La primacía de la sede de San Pedro propagaba sin descanso la liturgia de sus ritos por todo el mundo católico. Esto influyó de manera definitiva en la formación del teatro dramático religioso. Ya se conocía un canon del Concilio de Constantinopla, del siglo VII, que contiene prescripciones sobre la manera de representar la figura de Jesús en la Pasión, con términos que parecen referirse a representaciones sagradas. La liturgia, tras el simbolismo que la impregna, contiene evidentes elementos dramáticos. Aún hoy, el Parroquiano Romano interpreta el acto del culto que constituye el centro de toda vida católica, el sacrificio de la Misa, como una representación simbólica de la vida, pasión, muerte y resurrección de Jesús. Léalo el curioso lector y piense cuánta representación teatral hay en él:

"El Introito significa el deseo que tenían los Santos Padres que bajara el Señor. El Kyrie Eleison representa la voz de esos mismos patriarcas y profetas, que solicitaban a Dios esa llegada, durante tanto tiempo deseada. El Gloria in Excelsis significa el nacimiento del Señor. Las Oraciones significan la presentación y ofrecimiento en el templo. La Epístola significa la predicación de San Juan Bautista, que invitaba a los hombres a acercarse a Cristo. El Gradual significa la conversación de las gentes por las prédicas de San Juan. El Evangelio significa la predicación del Señor, que nos transfiere de la derecha a la izquierda, es decir, de las cosas temporales a las espirituales y eternas, y del pecado a la gracia; y juntos se llevan las luces y el incienso para significar que el santo evangelio ha iluminado al mundo y lo ha llenado con el perfume de la gracia de Dios. El Credo significa la conversación de los Santos Apóstoles y de los otros discípulos del Señor. Las Secretas, que empiezan después del Credo, significan los conciliábudos ocultos de los judíos contra Cristo. El Prefario, que termina con el Hosanna in Excelsis, significa la solemne entrada que hizo Cristo en Jerusalén el día de Ramos. Las otras Secretas, que siguen, significan la Pasión del Señor. La Elevación de la Hostia significa la elevación de Cristo en la Cruz. El Pater Noster significa la oración del Señor cuando estaba en la Cruz. La Ruptura de la Historia significa la herida de la lanza. El Agnus Dei significa el llanto de las Marías al bajar a Cristo de la cruz. La Comunión del Sacerdote significa la sepultura. La Poscomunión significa la Resurrección. El Ite Missa Est significa la ascención. La Bendición del sacerdote significa la venida del Espíritu Santo. El Evangelio, al terminar la misa, significa la predicción de los Santos Apóstoles, cuando llenos del Espíritu Santo empezaron a predicar el Evangelio por todo el mundo, y a convertir a las gentes".

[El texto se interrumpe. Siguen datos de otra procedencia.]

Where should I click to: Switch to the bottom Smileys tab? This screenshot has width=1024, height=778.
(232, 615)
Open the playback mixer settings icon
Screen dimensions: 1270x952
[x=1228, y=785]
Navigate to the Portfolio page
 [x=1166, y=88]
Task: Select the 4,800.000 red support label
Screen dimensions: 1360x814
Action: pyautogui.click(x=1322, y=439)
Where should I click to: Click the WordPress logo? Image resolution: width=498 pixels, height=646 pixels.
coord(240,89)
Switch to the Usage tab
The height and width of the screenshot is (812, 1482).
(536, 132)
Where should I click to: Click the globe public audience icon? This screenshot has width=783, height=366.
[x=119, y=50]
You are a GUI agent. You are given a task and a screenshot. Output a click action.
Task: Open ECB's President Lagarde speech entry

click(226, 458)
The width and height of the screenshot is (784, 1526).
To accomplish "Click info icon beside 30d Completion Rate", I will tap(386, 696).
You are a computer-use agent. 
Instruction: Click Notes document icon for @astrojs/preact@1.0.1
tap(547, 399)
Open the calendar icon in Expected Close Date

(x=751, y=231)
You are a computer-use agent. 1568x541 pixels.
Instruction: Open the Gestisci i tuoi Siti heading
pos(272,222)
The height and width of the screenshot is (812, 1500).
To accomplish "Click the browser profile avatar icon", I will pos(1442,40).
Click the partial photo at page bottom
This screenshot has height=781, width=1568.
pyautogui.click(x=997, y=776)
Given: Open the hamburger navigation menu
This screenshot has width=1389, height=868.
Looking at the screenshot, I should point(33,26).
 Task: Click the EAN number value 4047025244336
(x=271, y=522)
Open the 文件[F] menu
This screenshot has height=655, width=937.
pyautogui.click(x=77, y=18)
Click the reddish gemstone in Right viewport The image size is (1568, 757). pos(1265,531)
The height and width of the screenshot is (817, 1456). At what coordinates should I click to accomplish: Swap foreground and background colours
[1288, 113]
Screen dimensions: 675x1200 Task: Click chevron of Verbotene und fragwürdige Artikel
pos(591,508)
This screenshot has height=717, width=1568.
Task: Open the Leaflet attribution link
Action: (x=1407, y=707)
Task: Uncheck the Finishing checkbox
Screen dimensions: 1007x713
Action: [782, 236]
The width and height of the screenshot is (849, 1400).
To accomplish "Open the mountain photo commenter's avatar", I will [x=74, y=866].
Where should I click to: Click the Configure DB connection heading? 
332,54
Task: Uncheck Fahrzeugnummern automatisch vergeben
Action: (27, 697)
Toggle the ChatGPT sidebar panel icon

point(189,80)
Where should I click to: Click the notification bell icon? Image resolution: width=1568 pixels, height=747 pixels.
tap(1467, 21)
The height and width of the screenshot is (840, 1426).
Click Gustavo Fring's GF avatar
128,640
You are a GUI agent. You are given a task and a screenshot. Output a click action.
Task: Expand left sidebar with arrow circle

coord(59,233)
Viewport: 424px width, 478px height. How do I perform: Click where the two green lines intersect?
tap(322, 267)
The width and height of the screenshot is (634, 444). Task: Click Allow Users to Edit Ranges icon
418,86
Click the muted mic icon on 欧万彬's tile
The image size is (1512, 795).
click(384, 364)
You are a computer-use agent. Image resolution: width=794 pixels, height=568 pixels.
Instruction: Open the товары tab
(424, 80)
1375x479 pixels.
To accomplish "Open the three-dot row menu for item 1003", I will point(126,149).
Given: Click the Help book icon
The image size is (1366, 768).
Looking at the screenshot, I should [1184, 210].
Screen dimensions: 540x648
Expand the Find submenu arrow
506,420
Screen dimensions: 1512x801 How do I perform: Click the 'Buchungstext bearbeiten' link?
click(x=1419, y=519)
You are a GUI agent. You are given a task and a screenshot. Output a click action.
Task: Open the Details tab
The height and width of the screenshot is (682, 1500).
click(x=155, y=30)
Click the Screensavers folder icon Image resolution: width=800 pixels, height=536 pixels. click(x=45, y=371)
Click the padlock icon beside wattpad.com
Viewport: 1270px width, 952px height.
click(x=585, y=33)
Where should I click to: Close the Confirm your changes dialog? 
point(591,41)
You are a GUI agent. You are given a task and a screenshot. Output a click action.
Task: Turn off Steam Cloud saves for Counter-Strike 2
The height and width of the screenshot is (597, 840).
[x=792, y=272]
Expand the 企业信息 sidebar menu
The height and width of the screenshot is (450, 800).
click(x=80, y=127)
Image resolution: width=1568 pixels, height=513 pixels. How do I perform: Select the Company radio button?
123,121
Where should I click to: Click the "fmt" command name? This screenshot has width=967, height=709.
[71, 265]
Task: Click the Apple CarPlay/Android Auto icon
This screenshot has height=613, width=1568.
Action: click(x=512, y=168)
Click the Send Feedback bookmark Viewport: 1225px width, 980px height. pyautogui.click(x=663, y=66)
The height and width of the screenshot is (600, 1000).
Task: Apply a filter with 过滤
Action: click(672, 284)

Si a esto se agrega que todo se desarrolla, por lo menos parcialmente, en forma dialogada entre el celebrante y sus ayudantes, su teatralidad como espectáculo no puede ser más evidente. En la misa cantada de la Semana Santa, la lectura de la Pasión de Cristo está dividida en tres oficiantes, uno de los cuales oficia de "historiador", otro dice las palabras de Jesús y el tercero las de los otros personajes de la narración, haciendo de coro.

Se conoce el brevísimo texto de un Officium Sepulchri utilizado en Monte Cassino. El altar representa el sepulcro de Jesús y el rápido diálogo se desarrolla entre un sacerdote y dos clérigos:

"Terminada la procesión, el sacerdote va detrás del altar y dice en voz alta hacia el coro: –¿A quién buscáis..., y otros dos clérigos, en medio del coro, responden: –A Jesús Nazareno. Y el sacerdote: –No está aquí. Y aquéllos, vueltos hacia el coro, dicen: –¡Aleluya!.